• **Aim**:
Please return the following lines word for word, with nothing changed, added, or left out.

-- Start --

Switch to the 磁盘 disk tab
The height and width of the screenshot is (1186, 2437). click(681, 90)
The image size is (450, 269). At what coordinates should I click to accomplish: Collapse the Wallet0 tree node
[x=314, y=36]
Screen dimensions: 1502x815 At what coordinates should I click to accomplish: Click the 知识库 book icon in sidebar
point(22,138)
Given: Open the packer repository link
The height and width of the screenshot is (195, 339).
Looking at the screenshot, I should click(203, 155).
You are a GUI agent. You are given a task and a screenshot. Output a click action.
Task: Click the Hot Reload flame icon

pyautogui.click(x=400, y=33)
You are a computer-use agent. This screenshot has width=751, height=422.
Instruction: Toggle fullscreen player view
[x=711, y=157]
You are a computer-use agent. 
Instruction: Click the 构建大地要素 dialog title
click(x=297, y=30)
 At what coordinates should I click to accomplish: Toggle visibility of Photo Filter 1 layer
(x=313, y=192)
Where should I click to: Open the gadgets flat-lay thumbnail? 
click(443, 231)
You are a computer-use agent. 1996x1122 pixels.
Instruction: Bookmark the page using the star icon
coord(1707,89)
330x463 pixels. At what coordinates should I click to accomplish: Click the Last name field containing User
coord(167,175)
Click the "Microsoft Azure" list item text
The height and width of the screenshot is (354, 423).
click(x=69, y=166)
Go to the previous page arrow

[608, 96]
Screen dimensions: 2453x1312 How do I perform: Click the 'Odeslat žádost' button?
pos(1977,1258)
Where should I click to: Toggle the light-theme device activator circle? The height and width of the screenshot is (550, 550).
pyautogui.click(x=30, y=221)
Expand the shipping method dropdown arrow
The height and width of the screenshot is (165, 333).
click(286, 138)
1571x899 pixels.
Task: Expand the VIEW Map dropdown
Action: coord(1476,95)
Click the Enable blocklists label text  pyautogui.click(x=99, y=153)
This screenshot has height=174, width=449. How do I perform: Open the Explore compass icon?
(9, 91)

-- End --

• **Exercise output**:
Switch to the 磁盘 disk tab
The height and width of the screenshot is (1186, 2437). click(681, 90)
The image size is (450, 269). At what coordinates should I click to accomplish: Collapse the Wallet0 tree node
[x=314, y=36]
Screen dimensions: 1502x815 At what coordinates should I click to accomplish: Click the 知识库 book icon in sidebar
point(22,138)
Given: Open the packer repository link
The height and width of the screenshot is (195, 339).
Looking at the screenshot, I should click(203, 155).
You are a GUI agent. You are given a task and a screenshot. Output a click action.
Task: Click the Hot Reload flame icon

pyautogui.click(x=400, y=33)
You are a computer-use agent. This screenshot has width=751, height=422.
Instruction: Toggle fullscreen player view
[x=711, y=157]
You are a computer-use agent. 
Instruction: Click the 构建大地要素 dialog title
click(x=297, y=30)
 At what coordinates should I click to accomplish: Toggle visibility of Photo Filter 1 layer
(x=313, y=192)
Where should I click to: Open the gadgets flat-lay thumbnail? 
click(443, 231)
You are a computer-use agent. 1996x1122 pixels.
Instruction: Bookmark the page using the star icon
coord(1707,89)
330x463 pixels. At what coordinates should I click to accomplish: Click the Last name field containing User
coord(167,175)
Click the "Microsoft Azure" list item text
The height and width of the screenshot is (354, 423).
click(x=69, y=166)
Go to the previous page arrow

[608, 96]
Screen dimensions: 2453x1312 How do I perform: Click the 'Odeslat žádost' button?
pos(1977,1258)
Where should I click to: Toggle the light-theme device activator circle? The height and width of the screenshot is (550, 550).
pyautogui.click(x=30, y=221)
Expand the shipping method dropdown arrow
The height and width of the screenshot is (165, 333).
click(286, 138)
1571x899 pixels.
Task: Expand the VIEW Map dropdown
Action: coord(1476,95)
Click the Enable blocklists label text  pyautogui.click(x=99, y=153)
This screenshot has height=174, width=449. How do I perform: Open the Explore compass icon?
(9, 91)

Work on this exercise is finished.